Durchaus bedenklich ist hierbei die Gleichsetzung von Europa mit der Europäischen Union, der hier das Wort geredet wird. Denn ein Engagement für Europa ist durchaus möglich, ohne, dass man gleichzeitig Politik und Struktur der EU gut heißen muss und zwar weil „Europa“ ein viel umfassenderer Begriff ist, als es die EU je sein kann. Ein solches Engagement kann sogar völlig unabhängig von der EU sein, ist Europa doch zu allererst ein historischer Begriff, die Bezeichnung eines Werte- und Kulturraumes, nicht einer der momentanen politischen Gestalt.

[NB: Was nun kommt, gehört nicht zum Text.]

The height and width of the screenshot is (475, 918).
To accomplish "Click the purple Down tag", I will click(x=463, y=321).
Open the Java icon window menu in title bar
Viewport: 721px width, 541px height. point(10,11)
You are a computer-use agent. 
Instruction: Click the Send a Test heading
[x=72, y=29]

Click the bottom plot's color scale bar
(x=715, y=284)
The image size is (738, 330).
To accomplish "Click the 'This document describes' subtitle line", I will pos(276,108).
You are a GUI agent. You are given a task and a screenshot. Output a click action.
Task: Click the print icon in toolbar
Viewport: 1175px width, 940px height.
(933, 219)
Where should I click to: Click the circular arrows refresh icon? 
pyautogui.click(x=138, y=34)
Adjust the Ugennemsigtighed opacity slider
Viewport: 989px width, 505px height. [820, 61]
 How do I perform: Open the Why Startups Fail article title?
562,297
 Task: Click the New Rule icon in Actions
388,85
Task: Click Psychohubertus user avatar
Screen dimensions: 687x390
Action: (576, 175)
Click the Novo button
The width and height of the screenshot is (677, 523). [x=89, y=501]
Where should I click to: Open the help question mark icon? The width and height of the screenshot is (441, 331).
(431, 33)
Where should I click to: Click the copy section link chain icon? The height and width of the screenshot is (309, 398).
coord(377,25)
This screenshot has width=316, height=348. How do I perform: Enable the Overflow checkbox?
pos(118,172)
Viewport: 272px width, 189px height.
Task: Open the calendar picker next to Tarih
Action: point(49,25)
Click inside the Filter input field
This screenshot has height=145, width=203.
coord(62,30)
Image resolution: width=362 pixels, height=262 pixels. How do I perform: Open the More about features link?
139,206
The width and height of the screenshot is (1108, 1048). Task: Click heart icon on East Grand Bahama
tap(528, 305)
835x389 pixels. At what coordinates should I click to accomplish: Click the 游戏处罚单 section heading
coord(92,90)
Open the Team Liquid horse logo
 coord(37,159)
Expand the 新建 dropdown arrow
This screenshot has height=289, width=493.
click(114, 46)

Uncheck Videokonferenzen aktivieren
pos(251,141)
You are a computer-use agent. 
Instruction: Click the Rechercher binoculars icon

Das Ansinnen hinter dieser Gleichsetzung ist jedoch leicht zu erkennen: Indem man die EU mit Europa gleich setzt, will man diese der konkreten politischen Kritik entziehen und die EU damit transzendieren.

Zu bedenken ist auch, dass die EU eben gerade eine Institution ist und sein will, die sich erklärterweise nicht auf dem christlichen Fundament Europas gründet (und das bei einem Anteil von 75% Christen!). Im Lissabon-Vertrag lesen wir etwas von dem „kulturellen, religiösen und humanistischen Erbe Europas“ – was immer das heißen mag. Nicht ohne Grund nimmt man eine solche nichtssagende Floskel, die eine deutlich Distanz zu einem klaren Bekenntnis, geschweige denn zu einem Gottesbezug, aufweist. Jeder soll sich herauslesen können, was er mag. Gerade dies zeigt ja offensichtlich, dass nicht einmal in Bezug auf die Verdienste des Christentums für die europäische Kultur eine Einigkeit unter den Vertretern der verschiedenen Länder herrscht.

Wie aber soll man sich da als Christ, wie Pöttering fordert, für die Einigung Europas, also der weiteren EU-Integration, einsetzen, die letztlich nur einen faulen Kompromiss in solchen grundsätzlichen Fragen bedeutet? Welche „europäischen Werte“ sind es, die erhalten werden sollen, wenn dies nicht einmal in einem grundlegenden Text, wie dem Lissabon-Vertrag, zum Tragen kommen?